The first caveat is that deciding whether the treewidth of a graph is at most $t$ is NP-complete, but it is FPT (which is what Bodlaender's paper shows). So for small $t$, we can (in principle) solve the problem exactly (and actually spit out the decomposition as well), but for graphs with large treewidth, then things can get a bit slow.
Having said that, you're right, the hidden constants in Bodlaender's algorithm are prohibitive, but there are more practical ways of getting at least a good tree decomposition. A useful place to start is with another of Bodlaender's papers, "A tourist guide to treewidth", which is now a bit old, but still has some valuable information and references to algorithms for generating tree decompositions, particularly in various restricted graph classes (sometimes the algorithms work in general, you just don't get a nice upper bound on the running time outside of the restricted class). John Fouhy's master's thesis "Computational experiments on graph width metrics" includes a number of way of obtaining tree decompositions (you can find it here under the link "John's thesis").

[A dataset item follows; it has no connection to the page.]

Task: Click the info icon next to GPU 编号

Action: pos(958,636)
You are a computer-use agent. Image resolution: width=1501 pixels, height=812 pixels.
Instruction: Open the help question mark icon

Probably most useful though is if you can get a copy of Downey and Fellow's new book "Fundamentals of Parameterized Complexity" (Springer, 2013), in which they devote Chapter 11 to heuristics for finding tree decompositions. This is probably the most recent survey in covering this material. They also note that the handful of attempts at implementing Bodlaender's algorithm have not been successful because it was impractically slow, so your lack of success in finding implementations is no coincidence. Bodlaender's algorithm works via recursive application of an FPT algorithm, the problem being that the recursion depth depends on the treewidth, (checking Downey & Fellows, the recursive depth is $O(t^8)$) which just becomes too prohibitively slow too quickly.